REALMENTE, ¿AMAMOS A DIOS?
Desde la más tierna edad, nuestros
padres, maestros, educadores, catequistas, etc... nos inculcan una serie de
principios básicos de convivencia. Tratan de que vayamos descubriendo y
poniendo en práctica toda una serie de valores sociales, éticos y morales.
Hasta fechas relativamente recientes todos éramos iniciados en el conocimiento
de la religión católica, si bien actualmente, esta asignatura en los colegios
ha quedado como optativa y su enseñanza queda supeditada a la libre voluntad de
los padres de los alumnos.
Todos tienen como objetivo
fundamental que estos principios nos sirvan
de ayuda, norte y guía a lo largo de nuestra vida.
Y una de las primeras cosas que nos
enseñan a descubrir, es que Dios es el creador del universo, y de todo lo que
en él se contiene. Un Ser Superior que está fuera del tiempo y del espacio, y que
entregó en el monte Sinaí a Moisés las dos tablas de la Ley que contenían los
diez Mandamientos, y que en muchas ocasiones, yo añadiría que demasiadas,
creemos que son una carga pesada, cuando en realidad se dieron para que nos
sirvieran de ayuda, haciendo posible, entre otras cosas, la convivencia humana.

*Qué harás*
- A) Responde estas preguntas sobre la reflexión sobre el amor a Dios:
(i) ¿Qué ha ocurrido actualmente con la asignatura de religión en los colegios?
(ii) ¿En qué lugar entregó Dios a Moisés las dos tablas de la Ley?
(iii) ¿Con qué fin se dieron los diez Mandamientos?
- B) ¿Cómo seguiría la reflexión sobre el amor a Dios? Escribe la parte siguiente a partir de su última oración.

*Material proporcionado*
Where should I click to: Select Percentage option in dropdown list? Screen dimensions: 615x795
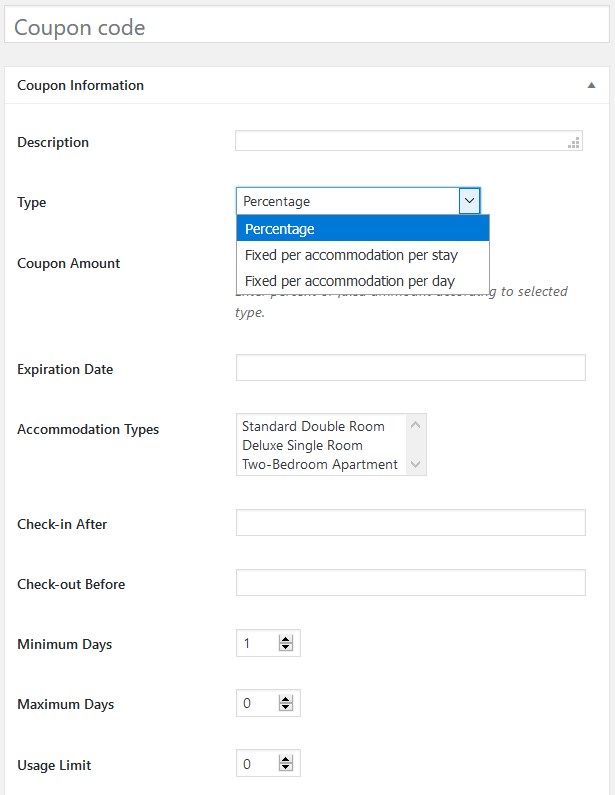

*Respuestas por tarea*
- A)
(i) Ha quedado como optativa, y su enseñanza depende de la libre voluntad de los padres de los alumnos.
(ii) En el monte Sinaí.
(iii) Para que nos sirvieran de ayuda, haciendo posible, entre otras cosas, la convivencia humana.

- B)
Y el mismo Moisés hizo saber al
pueblo de Israel lo que había oído del mismo Dios. Les dijo: "Escucha
Israel: Nuestro Dios, es el único Dios. Amarás al Señor, tu Dios con todo tu
corazón, con toda tu alma y con toda tu fuerza" (Dt 6,4-5)
Esto es lo primero que nos enseñan y
aprendemos. Frase que queda grabada en nuestro corazón siguiendo las
instrucciones que igualmente se contienen en la Escritura. Nos acompañara
siempre, aunque en ciertos momentos, parece que hayamos olvidado.
En algún momento determinado del
transcurrir de nuestra vida, nos planteamos
el asunto de nuestra fe, y nos preguntamos: ¿qué queda hoy de aquello
que me enseñaron, y aprendí y guarde en lo más hondo de mi corazón? ¿Continuo
teniendo fe, o ésta se ha diluido como
un azucarillo?
Algunos, quizás hagan oídos sordos o
ni tan siquiera se lo planteen. Otros, posiblemente, recordaran con algo de
nostalgia que cuando vivían con ese convencimiento eran mucho más felices que
lo son ahora que su fe se ha debilitado o se ha perdido. Pensarán: "están
mis ojos cansados de tanto ver luz sin ver; por la oscuridad del mundo, voy
como un ciego que ve" (Himno de Laudes. Martes 2ª sem)
Probablemente habrá quienes se
plantearan crecer en su fe. Pasar de una fe de niño a una de adulto. Una fe que
implica compromiso. Buscaran para ello afianzar su poca fe, y procuraran
informarse de las opciones que les ofrece la Iglesia para ello. Tal vez
encuentren acomodo en uno de tantos grupos parroquiales que existen.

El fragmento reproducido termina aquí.